GOAL OF THE EXERCISE »
Please give back only the lines below from the one containing "Given: Expand the Status filter section" to the one containing "Given: Open the", each repeated word for word, both ends included.
--
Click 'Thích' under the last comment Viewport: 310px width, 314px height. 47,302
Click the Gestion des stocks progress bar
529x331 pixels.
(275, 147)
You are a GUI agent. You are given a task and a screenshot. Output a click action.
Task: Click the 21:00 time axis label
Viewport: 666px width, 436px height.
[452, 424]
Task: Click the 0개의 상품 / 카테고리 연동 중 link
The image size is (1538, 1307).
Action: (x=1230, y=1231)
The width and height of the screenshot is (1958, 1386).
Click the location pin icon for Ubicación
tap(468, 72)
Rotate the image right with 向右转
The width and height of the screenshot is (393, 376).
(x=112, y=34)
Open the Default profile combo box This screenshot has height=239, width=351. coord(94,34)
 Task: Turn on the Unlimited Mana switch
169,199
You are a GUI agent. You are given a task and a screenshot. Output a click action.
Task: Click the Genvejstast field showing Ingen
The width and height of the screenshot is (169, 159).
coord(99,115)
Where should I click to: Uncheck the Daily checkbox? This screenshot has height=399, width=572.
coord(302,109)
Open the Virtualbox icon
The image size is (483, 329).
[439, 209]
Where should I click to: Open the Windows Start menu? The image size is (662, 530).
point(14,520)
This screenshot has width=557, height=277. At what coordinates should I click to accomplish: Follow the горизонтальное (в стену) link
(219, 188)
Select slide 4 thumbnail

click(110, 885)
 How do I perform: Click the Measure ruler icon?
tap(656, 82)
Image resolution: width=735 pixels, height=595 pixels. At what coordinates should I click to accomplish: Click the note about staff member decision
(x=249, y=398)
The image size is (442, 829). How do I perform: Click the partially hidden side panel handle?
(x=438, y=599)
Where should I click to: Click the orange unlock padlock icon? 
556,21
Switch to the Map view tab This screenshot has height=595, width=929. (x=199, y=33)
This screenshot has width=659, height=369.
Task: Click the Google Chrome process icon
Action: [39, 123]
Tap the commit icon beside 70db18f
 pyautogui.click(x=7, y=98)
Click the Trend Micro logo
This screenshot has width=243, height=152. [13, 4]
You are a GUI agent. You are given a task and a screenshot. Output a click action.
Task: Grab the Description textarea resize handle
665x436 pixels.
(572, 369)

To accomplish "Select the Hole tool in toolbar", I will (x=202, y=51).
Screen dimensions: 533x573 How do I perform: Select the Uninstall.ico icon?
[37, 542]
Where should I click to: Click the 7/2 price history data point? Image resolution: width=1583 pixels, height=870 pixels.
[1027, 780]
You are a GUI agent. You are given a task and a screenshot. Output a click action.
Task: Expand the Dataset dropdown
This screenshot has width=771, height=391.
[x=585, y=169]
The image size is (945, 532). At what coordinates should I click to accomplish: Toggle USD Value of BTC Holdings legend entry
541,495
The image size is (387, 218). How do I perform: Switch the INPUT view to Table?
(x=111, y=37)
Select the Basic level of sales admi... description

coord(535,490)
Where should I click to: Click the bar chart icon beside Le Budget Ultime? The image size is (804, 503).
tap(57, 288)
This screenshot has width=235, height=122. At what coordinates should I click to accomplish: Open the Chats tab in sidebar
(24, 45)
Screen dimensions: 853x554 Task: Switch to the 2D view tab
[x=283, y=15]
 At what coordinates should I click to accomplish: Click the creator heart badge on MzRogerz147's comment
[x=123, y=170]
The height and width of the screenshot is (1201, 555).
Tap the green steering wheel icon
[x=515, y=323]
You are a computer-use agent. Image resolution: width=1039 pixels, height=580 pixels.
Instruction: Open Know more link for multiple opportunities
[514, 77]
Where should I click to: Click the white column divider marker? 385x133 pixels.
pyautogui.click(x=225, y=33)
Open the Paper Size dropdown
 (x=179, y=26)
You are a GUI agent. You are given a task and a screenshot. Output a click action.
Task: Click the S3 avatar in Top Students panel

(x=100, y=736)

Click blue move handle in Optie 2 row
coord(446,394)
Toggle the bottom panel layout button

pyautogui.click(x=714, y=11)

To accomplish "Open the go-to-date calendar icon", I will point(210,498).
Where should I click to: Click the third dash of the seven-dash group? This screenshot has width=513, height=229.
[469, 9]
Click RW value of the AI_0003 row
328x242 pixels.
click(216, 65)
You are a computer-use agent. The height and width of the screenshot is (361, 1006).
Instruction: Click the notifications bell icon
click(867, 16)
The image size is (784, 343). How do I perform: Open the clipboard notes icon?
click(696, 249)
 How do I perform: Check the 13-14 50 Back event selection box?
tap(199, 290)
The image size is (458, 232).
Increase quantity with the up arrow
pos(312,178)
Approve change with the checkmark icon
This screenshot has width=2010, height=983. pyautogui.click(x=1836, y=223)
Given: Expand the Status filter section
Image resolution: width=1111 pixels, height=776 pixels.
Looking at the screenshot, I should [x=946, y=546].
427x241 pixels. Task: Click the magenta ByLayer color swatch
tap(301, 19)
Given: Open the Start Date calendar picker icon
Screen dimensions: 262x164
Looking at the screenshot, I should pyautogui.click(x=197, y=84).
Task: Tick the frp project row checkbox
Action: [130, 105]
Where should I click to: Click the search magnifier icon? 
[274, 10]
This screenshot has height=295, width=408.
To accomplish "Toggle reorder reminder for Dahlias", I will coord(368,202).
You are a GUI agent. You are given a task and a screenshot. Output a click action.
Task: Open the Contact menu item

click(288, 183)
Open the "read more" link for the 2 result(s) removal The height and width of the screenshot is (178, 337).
--
FINISHED TASK »
Given: Expand the Status filter section
Image resolution: width=1111 pixels, height=776 pixels.
Looking at the screenshot, I should [x=946, y=546].
427x241 pixels. Task: Click the magenta ByLayer color swatch
tap(301, 19)
Given: Open the Start Date calendar picker icon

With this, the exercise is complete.